Вот такого – искреннего, человечного, художественно правдивого, задумчивого кино про гражданскую войну в семидесятых уже практически, не было. А, в общем-то, и быть не могло. Та почва, на которой талантливо, ярко и робко построили свой мир, свое мировоззрение шестидесятники, оказалась зыбкой, очень не прочной, и даже у самих авторов – писателей, режиссеров (что уж говорить, о зрителях и читателях) эта самая почва стала уходить из-под ног. На смену лучшим, талантливым образцам очеловеченной революционной мифологии, вновь пришли штампы (только более скучные и менее умело сделанные, чем фильмы Михаила Ромма тридцатых), фальшь, скука, безвкусие, культивируемые, в частности, сериалами про Сибирь, которые мы уже поминали. Ну, или рассчитанными на юношество, мастерски снятыми, но от фильма к фильму все более плоскими, со все более упрощенными сюжетными линиями и все более примитивными характерами героев, картинами Эдмонда Кеосаяна про неуловимых мстителей, завершившихся, наконец, эпической «Короной российской империи» 1971 года.
За всем этим угасающим пафосом, подчас без особого труда, прослеживался старательно, но довольно плохо скрываемый цинизм. Творцы позднего застоя откровенно, почти уже не скрываясь, делали то, что было в официальном тренде, за что заплатят больше, сами не очень (или очень – не) веря в то, что проповедовали. А эти настроения логично передавались от писателей и режиссеров читателям и зрителям. Ну и, разумеется – обратно. Это стало неприкрыто, откровенно проявляться даже у интеллигенции, которая, как мы говорили уже, в общем-то, и была главной духовной и культурной опорой советского мифа. Ведь иные слои общества – те, кого принято было называть рабочими и колхозниками, вообще, особо в эти проблемы не вдавались, лишних вопросов не только окружающим, себе-то не задавали. Люди, как положено и когда положено, поднимая руки на собраниях, спешили, как только их отпускали, к насущным, земным, семейным проблемам. Они стояли в очередях за едой и прочим дефицитом, как могли, выводили детей в люди, обустраивали нехитрый быт. Они больше не хотели ждать светлого будущего, а хотели получить хоть какие-то простые блага сейчас – при жизни. И в этом круговороте, думать и рассуждать о судьбах революции, было просто некогда. Да и не зачем – советскую жизнь такую, какая есть, воспринимали, как данность и вечность.

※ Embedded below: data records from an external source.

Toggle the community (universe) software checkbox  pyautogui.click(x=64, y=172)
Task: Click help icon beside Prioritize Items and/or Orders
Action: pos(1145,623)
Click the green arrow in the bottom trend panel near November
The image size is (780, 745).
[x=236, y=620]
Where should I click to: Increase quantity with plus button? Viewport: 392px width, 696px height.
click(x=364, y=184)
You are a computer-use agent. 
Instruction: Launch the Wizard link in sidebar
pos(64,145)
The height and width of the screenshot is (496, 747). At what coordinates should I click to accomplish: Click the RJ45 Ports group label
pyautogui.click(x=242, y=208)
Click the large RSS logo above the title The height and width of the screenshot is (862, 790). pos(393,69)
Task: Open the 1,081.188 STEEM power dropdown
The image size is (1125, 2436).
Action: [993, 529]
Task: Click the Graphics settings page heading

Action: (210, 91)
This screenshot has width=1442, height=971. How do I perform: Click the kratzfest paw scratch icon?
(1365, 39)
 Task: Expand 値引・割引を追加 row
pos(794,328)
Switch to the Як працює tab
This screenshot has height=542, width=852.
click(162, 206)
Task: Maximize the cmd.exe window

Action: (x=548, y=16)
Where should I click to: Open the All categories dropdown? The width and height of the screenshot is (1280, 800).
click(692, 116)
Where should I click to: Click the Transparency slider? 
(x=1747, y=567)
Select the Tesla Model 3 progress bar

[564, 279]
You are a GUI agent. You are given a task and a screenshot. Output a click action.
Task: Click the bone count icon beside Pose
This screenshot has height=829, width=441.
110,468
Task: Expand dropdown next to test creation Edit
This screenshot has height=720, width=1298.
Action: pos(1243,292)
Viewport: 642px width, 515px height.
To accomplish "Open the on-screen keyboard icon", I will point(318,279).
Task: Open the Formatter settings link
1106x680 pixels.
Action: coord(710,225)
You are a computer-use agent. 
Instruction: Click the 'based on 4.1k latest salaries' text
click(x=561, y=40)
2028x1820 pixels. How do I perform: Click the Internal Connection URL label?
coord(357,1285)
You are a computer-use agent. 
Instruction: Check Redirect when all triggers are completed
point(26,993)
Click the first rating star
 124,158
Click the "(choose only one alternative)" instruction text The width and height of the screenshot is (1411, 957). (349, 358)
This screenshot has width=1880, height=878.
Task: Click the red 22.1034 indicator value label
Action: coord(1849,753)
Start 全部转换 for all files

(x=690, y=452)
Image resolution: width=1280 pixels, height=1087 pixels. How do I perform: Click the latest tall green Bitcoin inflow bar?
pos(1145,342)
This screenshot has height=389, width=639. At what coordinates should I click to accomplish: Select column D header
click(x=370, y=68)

С потерей у творческой интеллигенции энтузиазма и запала, некому и нечем стало подпитывать главный миф о Великой Октябрьской социалистической. Все устали от бессодержательной шумихи, фальшивого пафоса, бесконечных бесталанных лозунгов и плакатов. Люди справедливо, хотя и негласно считали: хватит того, что мы два раза в год – 1 мая и 7 ноября ходим на демонстрации и иногда вынуждено слушаем пустые юбилейные речи, звучащие с трибун и из радиоприемников.